Did you know? 11th July 2008

Sri Purandaradasa, one of the foremost exponents of the Haridasa tradition, is said to have composed over 4,00,000 Padas (songs), almost all of them in praise of Lord Vishnu!

One thought on “Did you know? 11th July 2008

  1. SreeHaraye NamaH

    Sri Purandaradasa’s compositions have always been a source of inspiration – for vichara and bhakti. Here is a small offering to that exalted soul:

    The Kannada song ‘Hari Chitta Satya’, a beautiful composition of Sri PurandaradAsaru, is quite familiar to many of us. Taking a close look at the composition, some thoughts flowed and these are presented in the sequel.

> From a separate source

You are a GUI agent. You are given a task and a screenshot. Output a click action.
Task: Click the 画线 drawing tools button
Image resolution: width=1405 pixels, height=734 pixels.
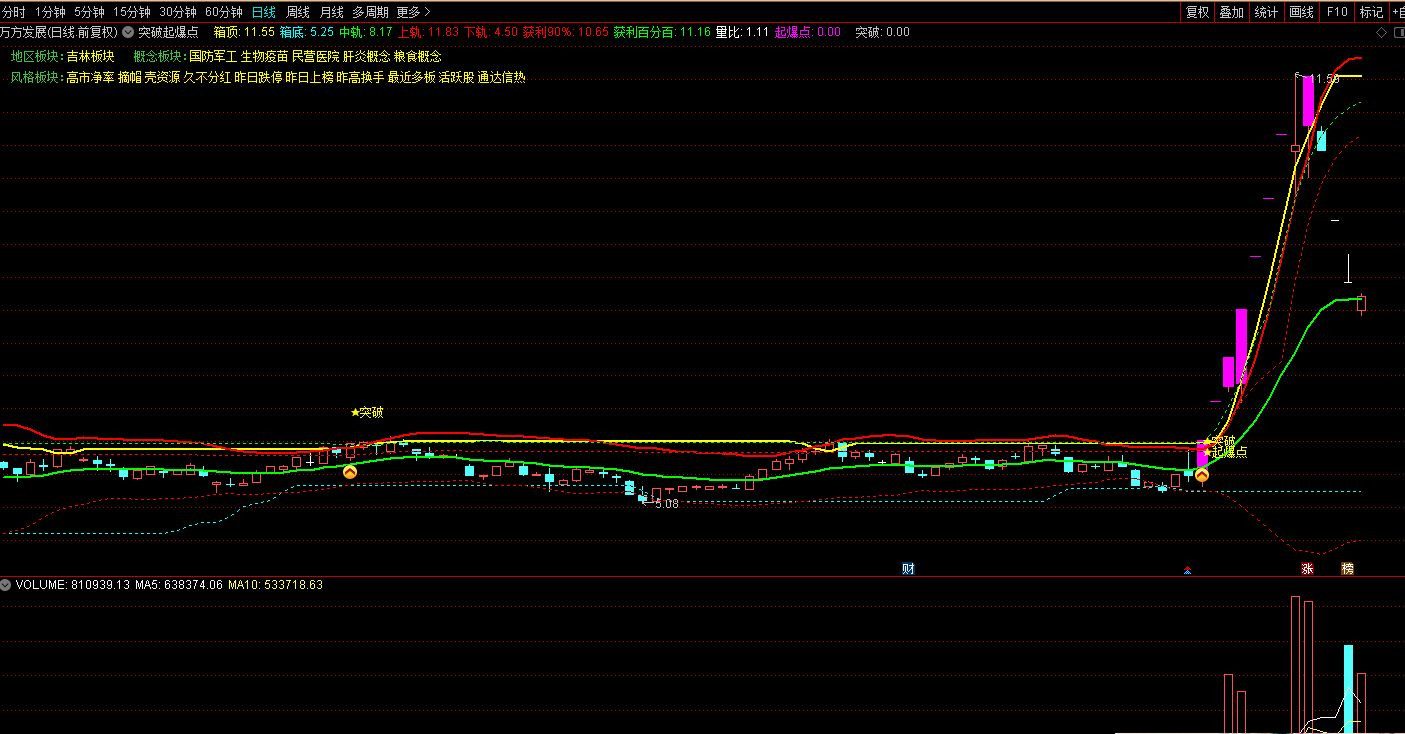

    You can hear the song (rendered by Bombay Sisters) in this link:


    In our religion there are four purushARtha-s specified: dharma, artha, kAma and Moksha. These are called purushArtha-s because they are sought after by humans. Scriptures allow the seeking and experiencing of all these purusharthas. When they are within the framework of dharma, the artha and kAma purusharthas will not lead a person to pApa. Dharma is a unique purushartha that when sought after and practiced will lead to a lot of punya to be experienced in this as well as other worlds. But it has the limitation of being finite. Once the stock of dharma (punya) is over, the enjoyment ends and one will have to take another birth. It is to be noted that it is dharma alone that enables one to have the other three purusharthas of kAma (sense pleasures), artha (wealth to enjoy sense pleasures and engage in noble activities of dAna and donating for good causes in the society). Needless to say that dharma is essential to take a person to the path of Moksha too.

    The uniqueness of this song of Sri Purandara dasaru is that all the purusharthas are covered in the various stanzas and the inviolable law that ‘whatever may be our efforts, the giver of the fruit of our efforts is the Lord alone’ is graphically portrayed.

    The First stanza depicts the kAma purushartha. A person desires to have a happy family life. This is human desire. But he might end up without getting married. This is Divine Will.

    The Second stanza depicts the artha purushaartha (horse, elephants OR possessions like vehicles, house, etc that give happiness) A man desires to have all comforts in life. This is human wish. But he might end up without any vehicles, etc. and become a pedestrian. This is Divine Will.

    The Third stanza portrays kAma again, of tasty food. This is human longing. But he might have to starve. This is Divine dispensation.

    All these three desires revolve around artha, kAma and dharma. Dharma is essential in order to get the other two.

    The Fourth talks about the Moksha purushartha. Having no craving for the other three but desiring the Lord alone is called Moksha icchA. This Supreme PurushArtha (Highest Goal) demands not wealth, not learning or physical features but a pure mind. A pure mind is the one that is freed of all sinful tendencies. These are collectively called ‘durita’.

    Only a rare person seeks this Purushartha. However much an aspirant might try, it is only when the Lord’s Grace descends that the mind is cleansed of durita. It is only this qualification that takes one to the Lord, never to return to samsara. Sri Dasaru concludes the song saying: ‘Purandara Vitthalana bayasOdu narachitta, duritava kaLevudu Hari chittavu..’

    We, as humans, can put forth the best efforts to attain our goals. But the success of our endeavours depends on the Lord’s Will. It is He who knows whether we deserve what we long for and whether we are destined to get it.